_WORK ORDER_.
Each line of the records that holds the word "resolution" should be copied out.
'''
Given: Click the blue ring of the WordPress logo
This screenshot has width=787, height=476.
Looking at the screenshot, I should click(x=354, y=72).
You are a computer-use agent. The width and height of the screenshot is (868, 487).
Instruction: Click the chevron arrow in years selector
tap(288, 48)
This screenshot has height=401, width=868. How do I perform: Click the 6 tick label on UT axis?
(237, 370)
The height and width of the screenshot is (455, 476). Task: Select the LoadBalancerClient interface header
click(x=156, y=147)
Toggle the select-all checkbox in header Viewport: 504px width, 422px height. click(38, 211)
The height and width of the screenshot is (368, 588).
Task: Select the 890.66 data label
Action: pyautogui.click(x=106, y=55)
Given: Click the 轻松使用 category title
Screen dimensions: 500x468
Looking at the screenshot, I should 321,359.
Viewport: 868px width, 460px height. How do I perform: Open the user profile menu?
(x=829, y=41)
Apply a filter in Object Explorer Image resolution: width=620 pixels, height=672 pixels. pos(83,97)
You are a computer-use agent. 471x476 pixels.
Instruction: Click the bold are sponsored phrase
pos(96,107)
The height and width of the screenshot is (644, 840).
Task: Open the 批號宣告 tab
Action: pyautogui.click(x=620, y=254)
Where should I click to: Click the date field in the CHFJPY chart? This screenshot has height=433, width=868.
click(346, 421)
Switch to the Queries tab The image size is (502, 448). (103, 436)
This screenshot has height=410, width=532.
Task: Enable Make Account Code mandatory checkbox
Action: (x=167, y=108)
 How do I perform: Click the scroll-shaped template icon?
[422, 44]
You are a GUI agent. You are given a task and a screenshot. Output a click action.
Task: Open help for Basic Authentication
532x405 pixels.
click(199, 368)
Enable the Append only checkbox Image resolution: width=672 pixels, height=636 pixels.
'''
_EXERCISE RESPONSE_.
Apply a filter in Object Explorer Image resolution: width=620 pixels, height=672 pixels. pos(83,97)
Enable the Append only checkbox Image resolution: width=672 pixels, height=636 pixels.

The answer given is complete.